Whilst it is true there are less graduates roles than there were pre-recession; the real reason the graduate job market is so competitive is not because of the recession (although that has of course had a significant impact) but rather there are so many graduates chasing those graduate roles. With 2,500,000 people studying in HE, which generates c350,000 graduates year, there are just no enough (traditional) graduate level roles for them all. Add to that almost 2/3rds of graduates get a 2.1 or better, so academic success does not make you stand out as a graduate, and nor as an employers does it help you identify the best quickly.
To become competitive as a graduate, you need to offer more than your degree; and as an employer to recruit the best you need to look beyond academic results (not to mention the fact that academic success does not always directly correlate to work based success)

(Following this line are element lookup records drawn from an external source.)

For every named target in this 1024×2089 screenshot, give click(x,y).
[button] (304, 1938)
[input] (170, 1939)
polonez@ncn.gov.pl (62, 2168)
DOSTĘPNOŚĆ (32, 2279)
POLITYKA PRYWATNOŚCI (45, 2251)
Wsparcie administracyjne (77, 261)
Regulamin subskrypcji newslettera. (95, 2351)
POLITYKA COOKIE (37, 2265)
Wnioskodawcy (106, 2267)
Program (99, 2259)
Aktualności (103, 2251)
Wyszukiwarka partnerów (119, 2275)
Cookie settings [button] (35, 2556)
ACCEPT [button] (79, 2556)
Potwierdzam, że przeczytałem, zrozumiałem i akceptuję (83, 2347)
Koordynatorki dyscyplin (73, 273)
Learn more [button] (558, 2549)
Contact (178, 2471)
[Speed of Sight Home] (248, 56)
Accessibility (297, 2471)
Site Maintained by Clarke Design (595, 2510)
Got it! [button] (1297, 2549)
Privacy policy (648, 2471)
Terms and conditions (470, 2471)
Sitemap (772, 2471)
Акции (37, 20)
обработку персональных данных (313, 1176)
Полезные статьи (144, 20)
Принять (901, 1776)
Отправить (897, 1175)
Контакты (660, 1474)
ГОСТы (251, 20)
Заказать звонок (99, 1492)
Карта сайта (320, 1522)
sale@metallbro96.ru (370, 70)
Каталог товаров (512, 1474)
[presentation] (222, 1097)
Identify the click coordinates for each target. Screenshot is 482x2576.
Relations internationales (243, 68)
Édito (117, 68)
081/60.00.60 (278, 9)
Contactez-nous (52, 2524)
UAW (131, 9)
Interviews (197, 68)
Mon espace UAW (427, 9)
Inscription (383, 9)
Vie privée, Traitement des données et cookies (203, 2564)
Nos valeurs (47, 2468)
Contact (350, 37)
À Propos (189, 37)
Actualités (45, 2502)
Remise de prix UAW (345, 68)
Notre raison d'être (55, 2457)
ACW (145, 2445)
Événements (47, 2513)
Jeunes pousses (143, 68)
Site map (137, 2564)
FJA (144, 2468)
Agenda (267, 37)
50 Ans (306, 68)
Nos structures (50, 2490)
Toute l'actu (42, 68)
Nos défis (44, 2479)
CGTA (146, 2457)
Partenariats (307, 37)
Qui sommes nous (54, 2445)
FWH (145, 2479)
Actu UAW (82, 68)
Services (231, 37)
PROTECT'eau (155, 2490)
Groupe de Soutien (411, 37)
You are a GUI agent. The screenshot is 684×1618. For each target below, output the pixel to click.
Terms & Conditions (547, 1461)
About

The Truth about the graduate market is that each year (recession or not) it has become tougher and tougher for both parties. For graduates because of the huge ‘supply’ and for employers because of both the ‘huge ‘supply’ and ‘demand’ for the best as more & more employers (be they a global business or small entrepreneurial start up) want to attract & recruit the strongest talent.
So what’s to be done?
As an undergraduate and graduate you need to answers the question ‘what more have you done?’ Or put another way, and to quote one of our keynotes from the recent Bright Futures employability conference we ran, graduates need to be asking ‘what do I need to do to work for you?’ NB For a FREE copy of our post conference report go to: http://brightfutures.co.uk/home/events/national-conferences/employability-conference.html
And as an employer, find ways to spot talent early and build a relationship with that talent, both online & face to face on campus – because in today’s world it is not about how do you generate applicants but rather how do you generate ‘fewer and better applicants’.
It is rare to find an undergraduate or graduate today who does not know that getting a degree is no longer enough to secure a graduate job – which is great news that this hugely important message has got through to so many.
Students know they need to have more on their CV (as well as academic success) such as work experience, volunteering or charity work, society involvement, music, sport, the list goes on. But speaking to students who are exasperated and hugely disappointed that they are still being rejected despite having all these things on their CV brings up a worrying issue and the next big challenge facing Students, Graduates, Universities and Employers – namely that these additional CV items are becoming a ‘tick box ‘ activity for students to achieve. And to reinforce this concern our recruiter clients are beginning to spot this too, so that despite a great looking CV, with all these extras, students are still failing at interview.
So why despite all these great ‘full’ Cvs are they failing? My sense is that the piece of the jisaw being missed in the message to students is that it is how they have developed as a result of these great experiences that matter, not the experiences alone. Students need to learn how to draw out the qualities / abilities / skills / competencies (call them what you will) developed as a result of these experiences; show how they have become more ’rounded and grounded’ (to quote a recent CBI report) and that, as a result, they have become more resilient, more flexible and more able to take on challenges that the working world will throw at them.
Life at University through both the curriculum and extra curricula opportunities on offer provides the potential for a hugely rich and transformative experience (and not to mention nor forget fun experience too). Students need to make the most of these often once in a lifetime opporutnities and not just put it on their CV but reflect on their wide varaiety of experiences to demonstrate how they have developed and are ready for the world and life after University, and for many into work.